A case where it was ruled that loading a program constituted making a copy. Copyright law was later changed to allow that making that copy, being essential to actually using the software, was not a copyright violation. Still this is why GPL have to include the right to freely make copies. Modifying a program is not essential to using it so giving the ability to modify but not the ability to make copies would be nonsensical under copyright law.


> A case where it was ruled that loading a program constituted making a copy. Copyright law was later changed to allow that making that copy, being essential to actually using the software, was not a copyright violation.

This is a nice illustration of one of the balancing acts involved in making laws. Do you want fewer rules, or do you want simpler definitions?

Assuming you are going to have copyright in computer programs in your system, then there are two ways you can reasonably do it.

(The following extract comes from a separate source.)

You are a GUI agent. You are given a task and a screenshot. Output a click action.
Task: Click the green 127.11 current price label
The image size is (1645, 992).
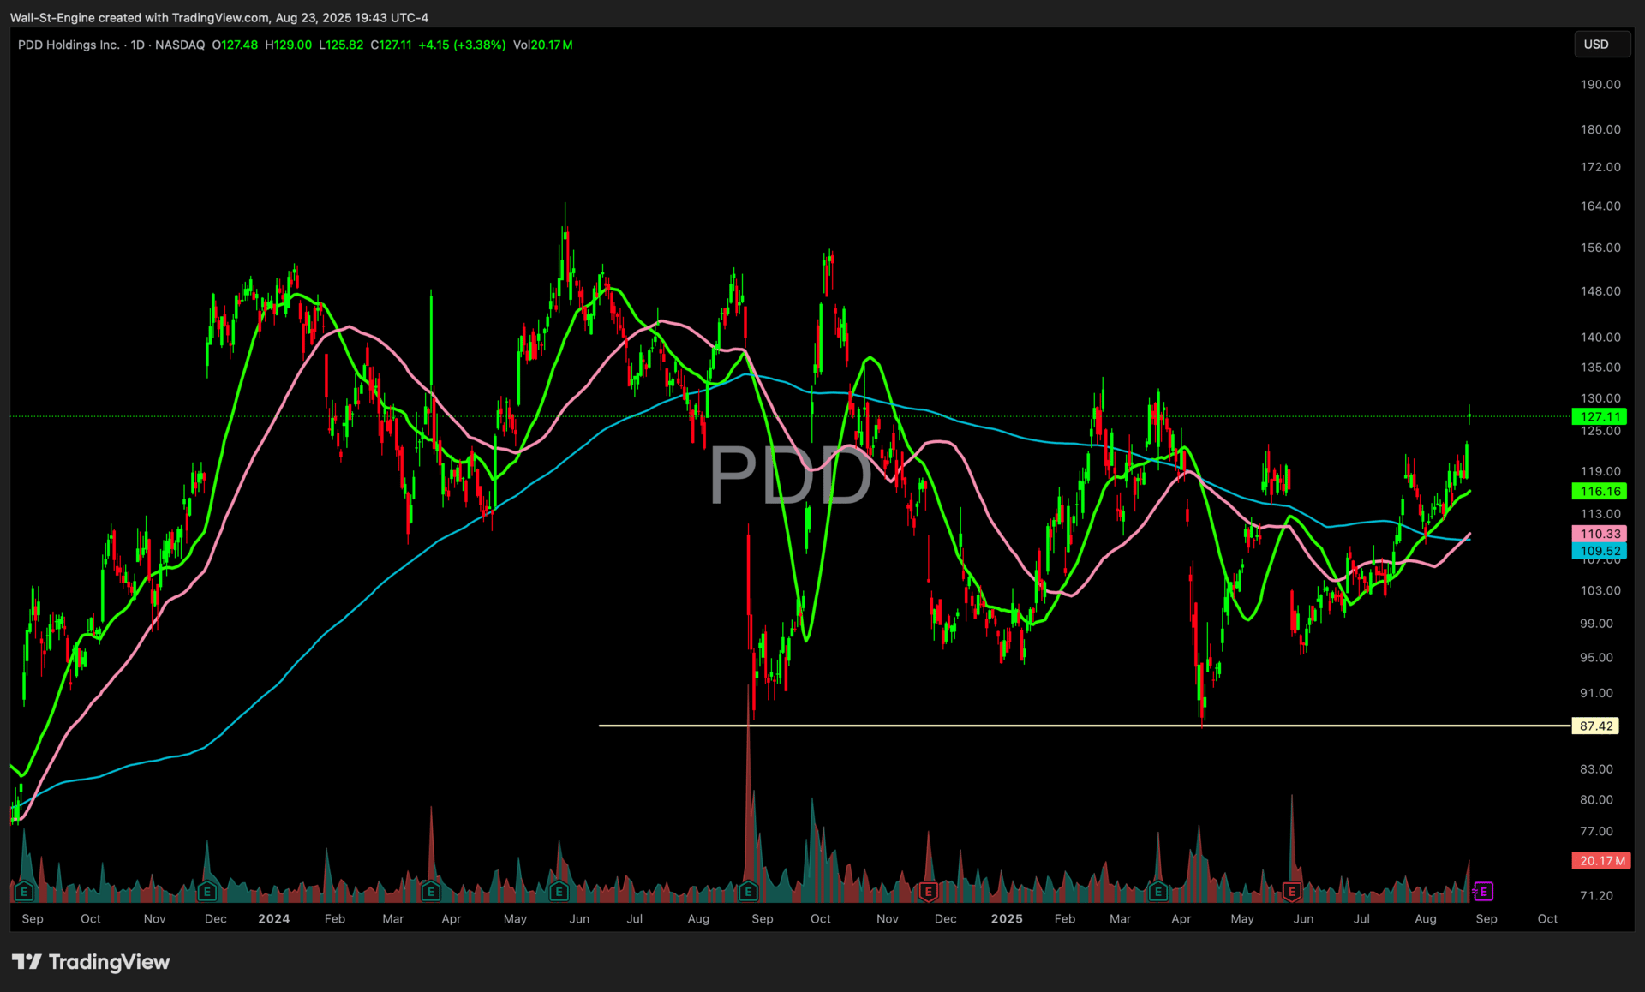click(1600, 417)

1. You can have a fairly simple definition of what constitutes a copy. That will then include the thing in memory when you load a program from disk to run it, and so you then also need a separate rule to make that not be a copyright violation.

2. You can have a more complicated definition of a copy that doesn't include a program loaded into memory from a disk. Then you do not need any special rule to allow for that memory image since it is out of scope for copyright law.

I think #1 is the better approach. I like my definitions simple so I can keep them all in my head when reading the rules. That way when I'm trying to understand a particular situation I just need to cram into my head at once the simple definitions and the specific rules relevant to that situation.

With the complex definitions/fewer rules approach I think you end up having to hold more in your head, much of it irrelevant to whatever situation you are trying to analyze.

I also like keeping definitions simpler and sticking the complexity in the rules because we almost never get things right on the first try--or ever--and so there are almost always going to be revisions. I'd rather have those in the rules rather than the definitions, so that the definitions can provide a stable vocabulary across many versions of the law.